茶に付加価値を与える 茶農家の販路開拓を支える男性の挑戦

和束茶の魅力について語る田中さん(和束町白栖)

 「和束町の、勝手に広報宣伝営業本部」。名刺にはそんなキャッチコピーを記している。田中昇太郎さん(40)は「京都府和束町は地域が活性化しているまち。それを世の中に伝えたい」と力を込める。

 2022年7月に合同会社「スチームパンク」を起業し、代表を務める。茶農家の販路開拓やマーケティングなどを担うほか、観光や企業誘致のPR事業を町から委託され、紹介動画の作成や共用オフィスの運営にも取り組む。

 東京都出身。京都産業大を卒業後、大手精密機器メーカーの子会社で法人向けの営業などを担当した。

 社会人になってから、茶に興味を持った。営業の合間にカフェに立ち寄る中で、茶のおいしさを知った。生産地にも惹(ひ)かれ、和束町に15年ごろ訪れ、その後も来訪を重ねた。

 初めて茶畑を見た時のことを「異世界に迷い込んだかと思った」と振り返る。町の直売所ではブレンドした茶葉でなく、農家が生産した各自の茶葉を扱っていることにも魅力を感じた。

 転職したきっかけは、新型コロナウイルス禍。
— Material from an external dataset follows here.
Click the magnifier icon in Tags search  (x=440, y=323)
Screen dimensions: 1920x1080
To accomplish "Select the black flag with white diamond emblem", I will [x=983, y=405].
テレワークが増え、将来を考える時間が増えた。「人生は一度しかない。世の中がどうなるかわからなかった中で、茶に携わる仕事がしたいと思うようになった」

 22年3月、町に移住。起業後、町内で広報のアドバイスなどを始めると、茶農家からパンフレットやウェブサイトのデザインの相談などが相次いだ。80代の茶農家を紹介する動画を作ってユーチューブで公開すると、新たな客層への商品販売につながった。

 茶の流通価格の低下が続く中、「茶に付加価値を与え、魅力を伝えることで、値下がりに歯止めをかけたい」と考える。「死ぬまで和束茶を飲み続けたい。それが仕事の原動力です」。同町湯船。